I had seen this movie over the course of the last five years, but never as a whole. I had always seen parts of it here and there on television, but before I had watched it as a whole, I had only known the movie in clips. It's a fairly standard high school film. It's overly melodramatic and each and every character or plot development is completely overplayed to the point where the cliches are flying at you from the screen. Varsity Blues feels so amateurish, it's ridiculous. It's poorly acted, written, and directed; settling for just the standard plot and characters that go along with lazy, unoriginal high school movies.
In Texas, football is everything. Kids are taught from a young age to give all they have to the game, even if they don't really want to. Mox is the backup quarterback to an all-state god. When the starter is injured and can't play anymore, Mox is forced to step into the starters shoes and take over the team. His coach, Bud Kilmer is a local god, but only the players really know what he is like. He doesn't actually care about his players, only his résumé.
I really dislike this movie, despite its easy to watch nature. The only reason it's so easy to watch, comes from the fact that there is a certain amount of enjoyment in watching a film that is so unsubtle and poorly executed. There isn't really a level that the movie actually succeeds on. It's all just incredibly horrible.

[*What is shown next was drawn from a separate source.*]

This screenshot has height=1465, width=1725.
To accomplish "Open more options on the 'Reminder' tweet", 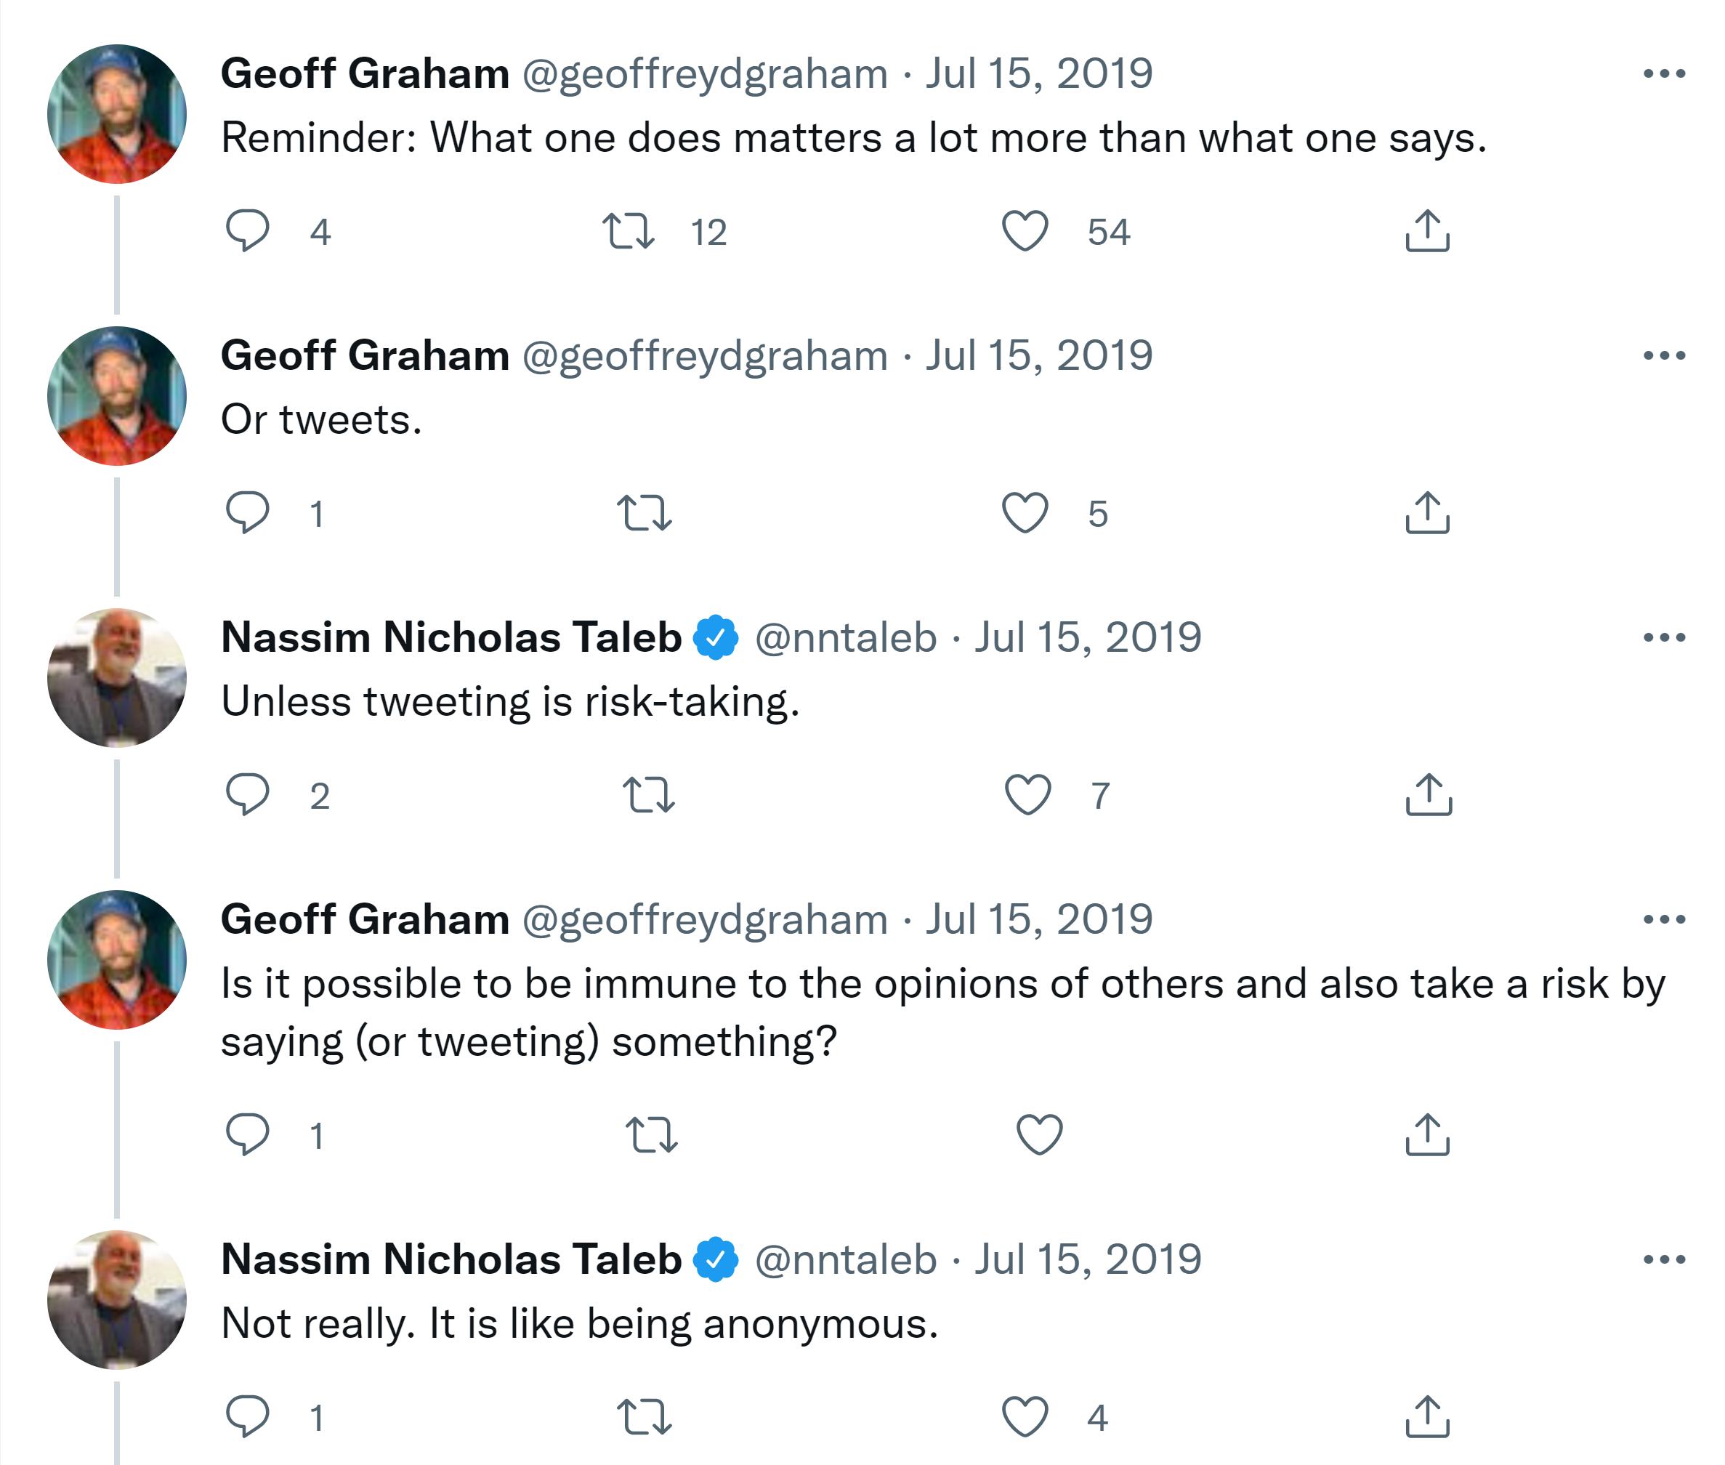I will tap(1664, 74).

This isn't a movie of the caliber of Friday Night Lights. All it is, is another stereotypical, cliche, and insultingly stupid take on high school football and the players who play. Could the movie have been worse? Probably, but not much worse. I would suggest skipping this one. No matter how much you like high school movies or how much you like sports movies or any combination of the two; Varsity Blues is absolutely not worth your time.